Com relação a outros empreendimentos, Costa revelou a perspectiva de acordo com o grupo Ultra, do empresário Paulo Cunha, para novos investimentos. Segundo ele, os entendimentos com o grupo privado já se encontram em fase adiantada. Carlos Alberto Fontes, presidente da Petroquisa - subsidiária da Petrobras para a área petroquímica -, não confirmou, no entanto, as palavras de Costa. Segundo ele, a parceria com o Ultra prevê o investimento apenas para a próxima década. Além disso, acrescentou, as negociações ainda estariam em uma fase muito embrionária.
Uma coisa, no entanto, Fontes deixou claro: a Petroquisa ficará responsável novamente pelos investimentos em novas unidades de produção no setor. Ele justificou a intenção da Petrobras com o projeto ao lembrar que a demanda por polipropileno deverá aumentar no Brasil a uma média de 7% ao ano. Sem investir em novas plantas, acrescentou, a ampliação das importações do produto se tornarão inevitáveis.
Dutra e os diretores da Petrobras participaram, nesta terça-feira, da divulgação oficial dos detalhes do novo planejamento estratégico da Petrobras. Na ocasião, fez questão de anunciar que a Petrobras não assumirá a condição de articuladora do processo de reestruturação do setor petroquímico. Caberá à empresa, segundo o executivo, participar principalmente de novos projetos. "A Petrobras não se propõe a reestruturar o setor petroquímico. A empresa vai entrar apenas em projetos novos", afirmou.

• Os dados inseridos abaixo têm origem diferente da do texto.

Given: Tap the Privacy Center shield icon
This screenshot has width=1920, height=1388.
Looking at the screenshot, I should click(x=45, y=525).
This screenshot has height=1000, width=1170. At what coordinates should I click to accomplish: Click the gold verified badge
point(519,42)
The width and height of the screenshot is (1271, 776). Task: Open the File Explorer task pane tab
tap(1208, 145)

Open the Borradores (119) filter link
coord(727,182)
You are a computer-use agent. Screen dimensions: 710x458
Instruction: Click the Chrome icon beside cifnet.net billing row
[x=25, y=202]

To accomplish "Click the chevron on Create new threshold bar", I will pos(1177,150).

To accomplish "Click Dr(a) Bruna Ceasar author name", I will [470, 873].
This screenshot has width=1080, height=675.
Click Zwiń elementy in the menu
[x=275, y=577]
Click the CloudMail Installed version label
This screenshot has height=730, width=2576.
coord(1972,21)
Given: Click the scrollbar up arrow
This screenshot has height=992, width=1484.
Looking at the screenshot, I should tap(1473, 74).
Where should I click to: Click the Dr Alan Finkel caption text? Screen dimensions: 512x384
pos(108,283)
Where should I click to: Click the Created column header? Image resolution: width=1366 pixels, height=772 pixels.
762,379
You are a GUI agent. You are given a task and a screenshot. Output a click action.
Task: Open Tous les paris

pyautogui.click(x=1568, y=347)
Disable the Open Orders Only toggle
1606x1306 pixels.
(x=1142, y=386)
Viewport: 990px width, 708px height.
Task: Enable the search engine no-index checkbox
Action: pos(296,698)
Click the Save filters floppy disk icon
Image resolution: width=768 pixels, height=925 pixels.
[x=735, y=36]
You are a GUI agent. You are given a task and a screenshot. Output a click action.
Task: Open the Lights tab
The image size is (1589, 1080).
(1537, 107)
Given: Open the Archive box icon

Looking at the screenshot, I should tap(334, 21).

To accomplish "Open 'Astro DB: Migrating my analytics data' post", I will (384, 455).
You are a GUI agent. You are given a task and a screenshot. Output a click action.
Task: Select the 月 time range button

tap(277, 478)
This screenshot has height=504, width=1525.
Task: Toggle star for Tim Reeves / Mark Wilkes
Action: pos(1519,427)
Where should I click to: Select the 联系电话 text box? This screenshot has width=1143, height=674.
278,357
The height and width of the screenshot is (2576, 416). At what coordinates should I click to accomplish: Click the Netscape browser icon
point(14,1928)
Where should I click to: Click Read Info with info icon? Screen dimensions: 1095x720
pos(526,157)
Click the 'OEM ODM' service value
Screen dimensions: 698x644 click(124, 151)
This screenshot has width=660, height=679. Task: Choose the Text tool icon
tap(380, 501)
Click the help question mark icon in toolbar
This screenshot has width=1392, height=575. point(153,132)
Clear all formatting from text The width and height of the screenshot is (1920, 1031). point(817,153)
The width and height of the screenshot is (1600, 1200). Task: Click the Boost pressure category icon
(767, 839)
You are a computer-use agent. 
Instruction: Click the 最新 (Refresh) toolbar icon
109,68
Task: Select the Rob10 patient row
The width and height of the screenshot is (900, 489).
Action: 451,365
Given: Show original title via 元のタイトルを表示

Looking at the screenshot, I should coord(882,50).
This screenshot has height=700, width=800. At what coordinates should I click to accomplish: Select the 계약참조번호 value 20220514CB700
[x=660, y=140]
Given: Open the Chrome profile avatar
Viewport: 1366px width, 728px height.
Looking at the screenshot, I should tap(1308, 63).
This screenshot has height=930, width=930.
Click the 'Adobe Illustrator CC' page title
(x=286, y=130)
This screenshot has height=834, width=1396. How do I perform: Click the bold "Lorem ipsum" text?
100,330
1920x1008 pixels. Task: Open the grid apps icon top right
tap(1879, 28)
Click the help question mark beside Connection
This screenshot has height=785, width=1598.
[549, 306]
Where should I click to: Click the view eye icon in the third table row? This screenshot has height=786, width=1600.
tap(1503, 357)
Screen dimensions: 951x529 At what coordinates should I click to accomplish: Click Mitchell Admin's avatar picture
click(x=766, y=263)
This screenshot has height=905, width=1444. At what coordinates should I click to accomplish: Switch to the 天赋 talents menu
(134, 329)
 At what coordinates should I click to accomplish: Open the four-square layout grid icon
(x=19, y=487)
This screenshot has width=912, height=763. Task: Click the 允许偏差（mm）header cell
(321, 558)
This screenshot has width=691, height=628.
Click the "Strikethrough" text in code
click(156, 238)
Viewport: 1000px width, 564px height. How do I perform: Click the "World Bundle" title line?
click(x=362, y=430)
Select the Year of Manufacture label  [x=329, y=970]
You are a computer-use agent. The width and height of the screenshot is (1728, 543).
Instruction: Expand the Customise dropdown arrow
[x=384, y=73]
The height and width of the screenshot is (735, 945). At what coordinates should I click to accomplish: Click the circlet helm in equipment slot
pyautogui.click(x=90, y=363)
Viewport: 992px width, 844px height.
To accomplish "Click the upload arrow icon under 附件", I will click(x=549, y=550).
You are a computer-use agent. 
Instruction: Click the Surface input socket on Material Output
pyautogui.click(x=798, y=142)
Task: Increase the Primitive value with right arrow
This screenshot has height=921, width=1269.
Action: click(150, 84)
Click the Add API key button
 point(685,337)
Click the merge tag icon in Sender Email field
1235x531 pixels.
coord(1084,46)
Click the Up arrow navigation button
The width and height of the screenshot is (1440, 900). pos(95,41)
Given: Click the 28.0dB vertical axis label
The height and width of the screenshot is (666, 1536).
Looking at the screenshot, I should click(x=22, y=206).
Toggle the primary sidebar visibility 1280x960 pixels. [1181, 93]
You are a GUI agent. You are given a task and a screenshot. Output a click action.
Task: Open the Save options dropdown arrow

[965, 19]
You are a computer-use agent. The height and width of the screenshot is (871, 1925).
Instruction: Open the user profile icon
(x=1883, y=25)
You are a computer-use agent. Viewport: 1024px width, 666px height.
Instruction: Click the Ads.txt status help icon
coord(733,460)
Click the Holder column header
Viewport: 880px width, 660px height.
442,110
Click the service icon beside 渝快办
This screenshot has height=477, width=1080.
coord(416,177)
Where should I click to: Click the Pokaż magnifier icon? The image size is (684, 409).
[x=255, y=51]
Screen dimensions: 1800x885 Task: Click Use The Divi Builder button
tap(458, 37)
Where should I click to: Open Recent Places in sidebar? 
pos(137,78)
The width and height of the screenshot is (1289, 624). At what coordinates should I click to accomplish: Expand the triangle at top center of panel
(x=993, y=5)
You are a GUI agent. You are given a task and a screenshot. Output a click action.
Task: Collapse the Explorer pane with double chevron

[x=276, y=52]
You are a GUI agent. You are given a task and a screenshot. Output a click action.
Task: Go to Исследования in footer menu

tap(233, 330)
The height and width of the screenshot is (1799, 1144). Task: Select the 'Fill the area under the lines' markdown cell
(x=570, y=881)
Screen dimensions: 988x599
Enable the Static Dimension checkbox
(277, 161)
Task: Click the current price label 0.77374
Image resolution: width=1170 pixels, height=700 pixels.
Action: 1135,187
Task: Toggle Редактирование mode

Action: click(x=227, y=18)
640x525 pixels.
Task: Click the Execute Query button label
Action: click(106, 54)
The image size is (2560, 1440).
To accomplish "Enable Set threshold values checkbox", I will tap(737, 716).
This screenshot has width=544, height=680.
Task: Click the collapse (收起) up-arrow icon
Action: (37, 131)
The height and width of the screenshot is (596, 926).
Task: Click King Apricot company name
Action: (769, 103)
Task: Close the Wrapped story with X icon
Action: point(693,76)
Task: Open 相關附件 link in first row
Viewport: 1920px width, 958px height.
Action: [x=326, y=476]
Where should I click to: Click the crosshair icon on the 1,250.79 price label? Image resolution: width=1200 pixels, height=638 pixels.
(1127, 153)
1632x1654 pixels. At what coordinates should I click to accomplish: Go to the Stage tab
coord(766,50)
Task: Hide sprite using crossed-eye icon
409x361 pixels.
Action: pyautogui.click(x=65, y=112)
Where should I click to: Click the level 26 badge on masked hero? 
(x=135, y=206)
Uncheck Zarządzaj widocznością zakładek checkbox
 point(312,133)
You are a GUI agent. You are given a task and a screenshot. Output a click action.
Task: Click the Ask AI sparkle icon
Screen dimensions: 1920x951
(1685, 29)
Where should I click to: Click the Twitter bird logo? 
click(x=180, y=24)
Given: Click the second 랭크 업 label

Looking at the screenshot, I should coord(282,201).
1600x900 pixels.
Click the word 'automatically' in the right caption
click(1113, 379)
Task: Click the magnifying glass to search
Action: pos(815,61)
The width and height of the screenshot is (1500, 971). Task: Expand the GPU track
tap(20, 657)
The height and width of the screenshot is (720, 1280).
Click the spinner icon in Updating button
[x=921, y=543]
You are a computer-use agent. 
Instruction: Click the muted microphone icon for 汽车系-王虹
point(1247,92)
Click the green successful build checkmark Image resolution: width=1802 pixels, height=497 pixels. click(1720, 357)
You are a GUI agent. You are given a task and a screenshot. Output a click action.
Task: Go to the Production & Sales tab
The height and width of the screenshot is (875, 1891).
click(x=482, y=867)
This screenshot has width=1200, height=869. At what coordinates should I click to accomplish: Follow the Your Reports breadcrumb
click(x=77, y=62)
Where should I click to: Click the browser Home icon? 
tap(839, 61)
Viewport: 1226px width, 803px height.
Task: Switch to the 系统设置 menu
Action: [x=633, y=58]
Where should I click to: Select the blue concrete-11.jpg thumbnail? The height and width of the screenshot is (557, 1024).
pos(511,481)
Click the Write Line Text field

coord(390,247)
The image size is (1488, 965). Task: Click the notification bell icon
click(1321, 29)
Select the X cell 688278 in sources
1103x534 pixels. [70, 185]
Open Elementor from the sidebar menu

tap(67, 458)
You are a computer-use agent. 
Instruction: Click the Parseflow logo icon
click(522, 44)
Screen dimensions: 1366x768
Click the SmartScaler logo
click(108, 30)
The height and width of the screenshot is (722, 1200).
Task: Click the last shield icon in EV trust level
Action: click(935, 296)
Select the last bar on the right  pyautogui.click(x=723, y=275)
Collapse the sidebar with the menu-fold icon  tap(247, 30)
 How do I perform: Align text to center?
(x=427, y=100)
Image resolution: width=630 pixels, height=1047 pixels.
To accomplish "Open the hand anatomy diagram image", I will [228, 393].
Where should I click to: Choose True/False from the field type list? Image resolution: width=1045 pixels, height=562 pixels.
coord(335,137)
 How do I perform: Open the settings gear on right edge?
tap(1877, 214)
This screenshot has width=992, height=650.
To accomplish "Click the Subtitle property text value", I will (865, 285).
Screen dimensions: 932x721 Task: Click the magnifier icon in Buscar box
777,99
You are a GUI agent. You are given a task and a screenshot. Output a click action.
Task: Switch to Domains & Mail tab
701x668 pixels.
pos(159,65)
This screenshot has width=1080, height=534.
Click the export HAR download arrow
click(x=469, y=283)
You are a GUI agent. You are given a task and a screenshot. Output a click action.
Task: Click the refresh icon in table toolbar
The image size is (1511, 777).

Executivos da companhia revelam que a intenção da empresa será desenvolver projetos que não venham a entrar em conflito com os interesses de grupos privados do setor, como a Braskem, dos grupos Odebrecht e Mariani. Dutra deu a entender, apesar disso, que futuras aquisições de participações societárias não estão descartadas, a longo prazo. Como exemplo, ele citou uma possível compra da participação do BNDES (17%) no Pólo Gás-químico do Rio de Janeiro, projeto previsto para entrar em operação em 2005. O negócio, no entanto, terá que passar por uma análise minuciosa antes de ser viabilizado.